When the Texas A&M Aggies pulled off an improbable comeback against Duke during Tuesday night’s Chick-fil-A Bowl at the Georgia Dome, Associated Press photographer Dave Martin stormed the field as quickly as possible to get pictures of the celebration. Little did he know that one of his best shots would end up being one of his last.
After snapping pictures of the A&M chaos, Martin — 59 — collapsed and died on the field from an apparent massive heart attack.
Take a long look at this amazing picture, which ended up being one of his last:
“Dave Martin was an excellent photojournalist, a consummate and dedicated professional and a wonderful person,” AP Vice President and Director of Photography Santiago Lyon said. “Wherever his work took him he made many friends and will be deeply missed by all who had the pleasure of knowing him.”
The AP published details of how the man known as “mullet” rose to prominence:
Martin began his photographic career at the Lakeland Ledger in Lakeland, Fla., in 1982 before joining the AP as a staff photographer in Montgomery in 1983. In 2004, Martin was named the AP’s regional photo editor for the South.
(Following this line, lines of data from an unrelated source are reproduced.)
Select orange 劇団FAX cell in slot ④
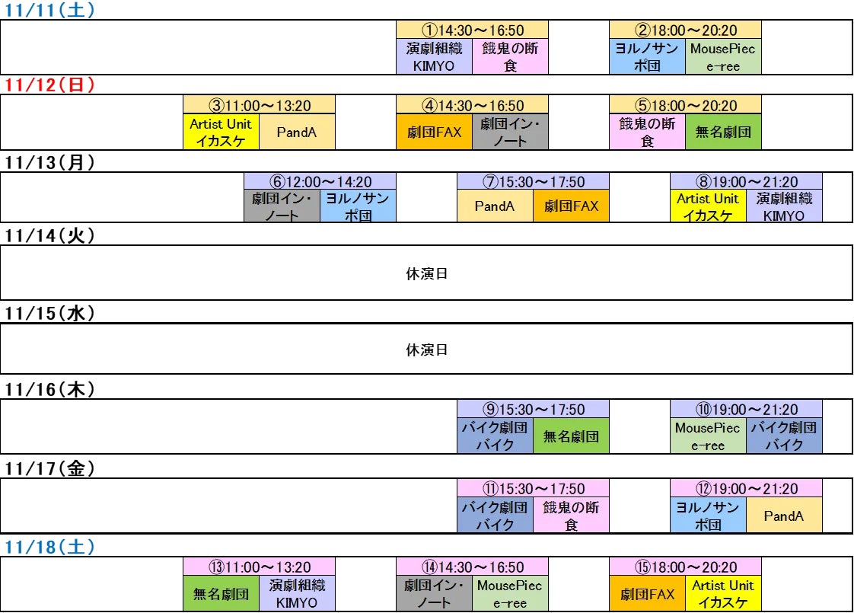Screen dimensions: 854x613 click(x=434, y=132)
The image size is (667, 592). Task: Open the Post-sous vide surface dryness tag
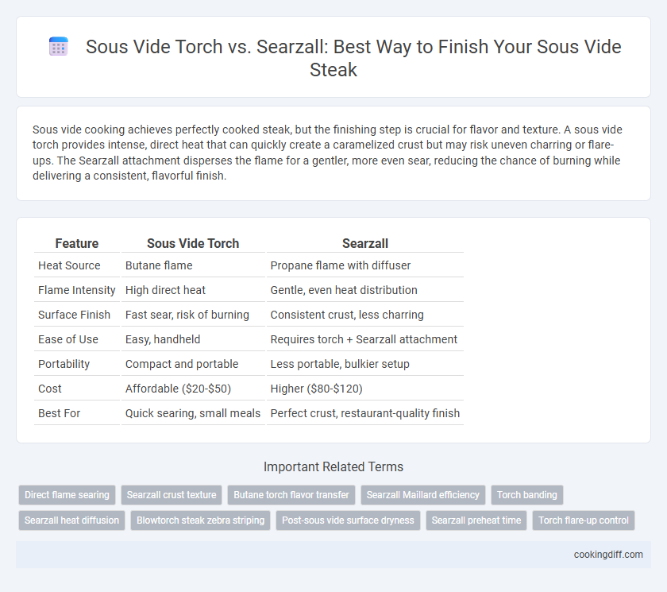348,520
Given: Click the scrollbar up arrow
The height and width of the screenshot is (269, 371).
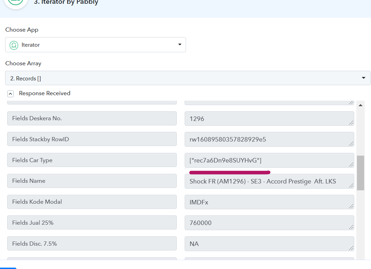Looking at the screenshot, I should click(360, 105).
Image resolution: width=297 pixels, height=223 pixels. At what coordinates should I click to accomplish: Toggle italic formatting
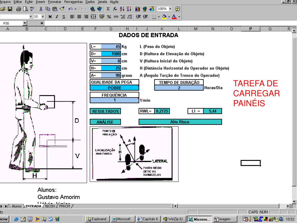[57, 17]
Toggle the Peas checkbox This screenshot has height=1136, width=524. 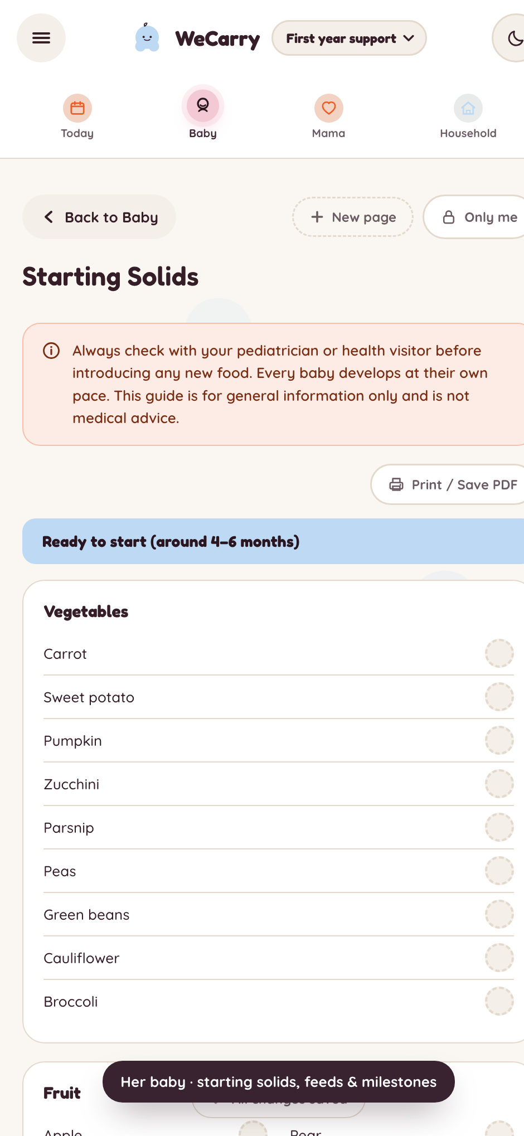pos(499,871)
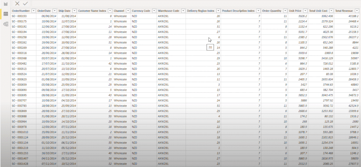Open Unit Price column filter dropdown
The height and width of the screenshot is (167, 361).
(x=305, y=11)
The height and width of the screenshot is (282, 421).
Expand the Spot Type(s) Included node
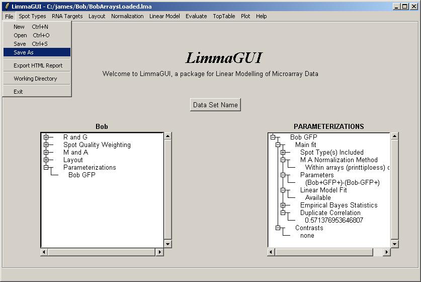coord(283,152)
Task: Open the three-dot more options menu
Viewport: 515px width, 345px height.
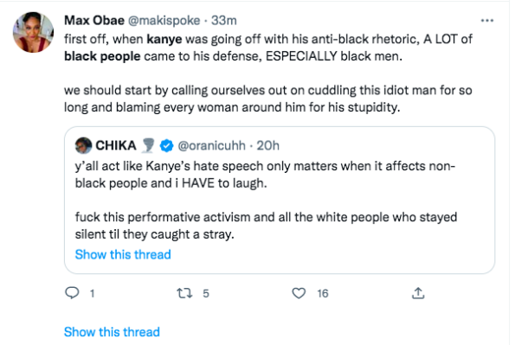Action: coord(486,21)
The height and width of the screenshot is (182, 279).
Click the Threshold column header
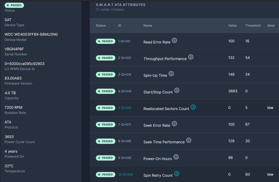click(x=253, y=26)
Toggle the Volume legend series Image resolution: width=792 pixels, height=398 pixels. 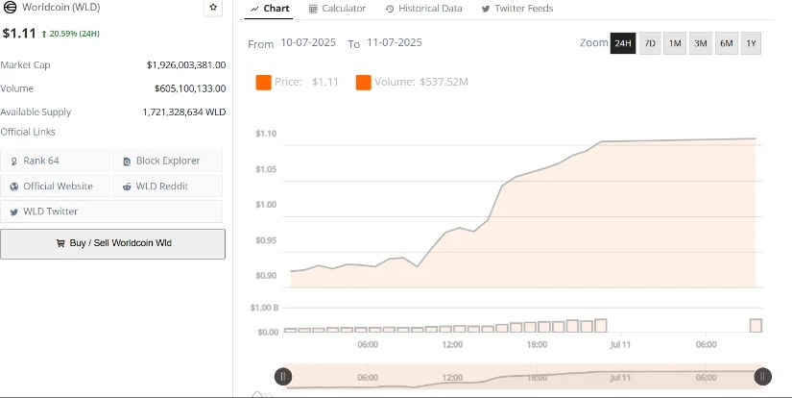[412, 83]
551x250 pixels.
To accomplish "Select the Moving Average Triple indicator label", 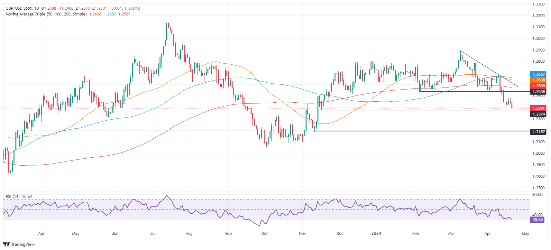I will coord(46,14).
Martin was at nearly every major news event in the South over the past 30 years, taking memorable images during Hurricane Katrina, the Gulf oil spill and the tornadoes that sliced through Alabama in 2011. He also traveled around the world for the AP, covering Super Bowls, Olympics, Ryder Cups and other sporting events, as well as political conventions, and conflicts in Afghanistan, Haiti and Iraq.
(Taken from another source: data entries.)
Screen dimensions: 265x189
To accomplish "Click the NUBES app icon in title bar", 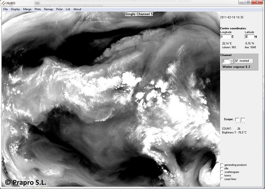I will coord(4,3).
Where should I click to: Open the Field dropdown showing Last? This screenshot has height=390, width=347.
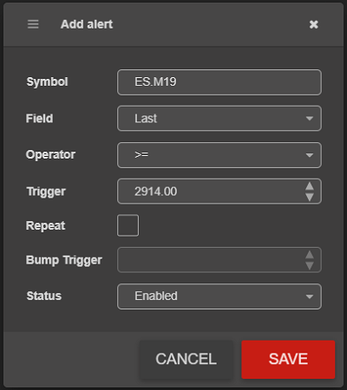[x=219, y=119]
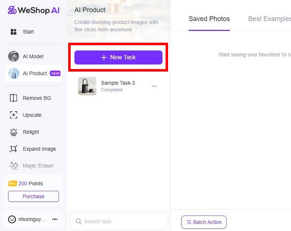Create a New Task
This screenshot has height=231, width=291.
pos(118,57)
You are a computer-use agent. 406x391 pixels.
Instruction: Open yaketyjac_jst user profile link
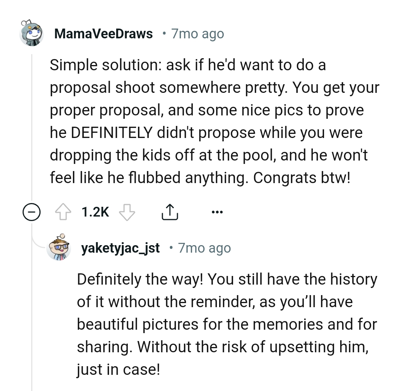[120, 248]
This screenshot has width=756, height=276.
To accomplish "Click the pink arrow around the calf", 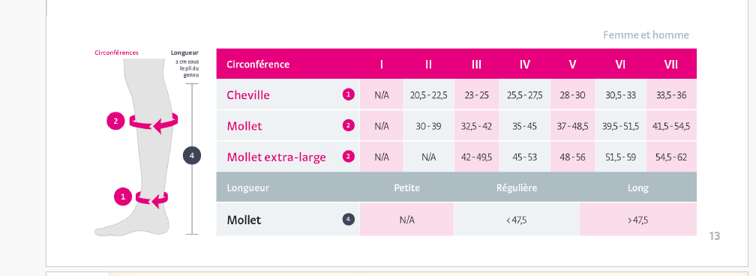I will pos(155,122).
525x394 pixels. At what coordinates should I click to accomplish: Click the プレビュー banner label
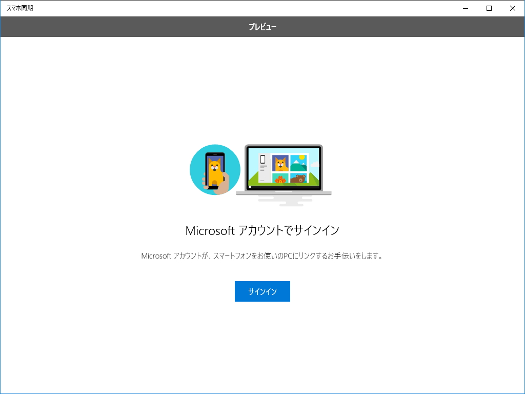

Known as “Mullet” to his many friends and colleagues, Martin built strong working relationships with AP member photographers and editors around the region, particularly those in Alabama.
“He was so driven to tell stories through pictures that he’d do most anything it took to be in the right spot to get the best photo, whether it was standing on a beach during a hurricane or wading into polluted waters during an oil spill,” Jay Reeves, AP’s Birmingham correspondent and a longtime colleague of Martin’s, told the AP. “He covered wars and a revolution, sports and tornadoes, the Alabama Legislature and presidents, and he typically had the best picture no matter what the event.”
He leaves behind a wife and two children.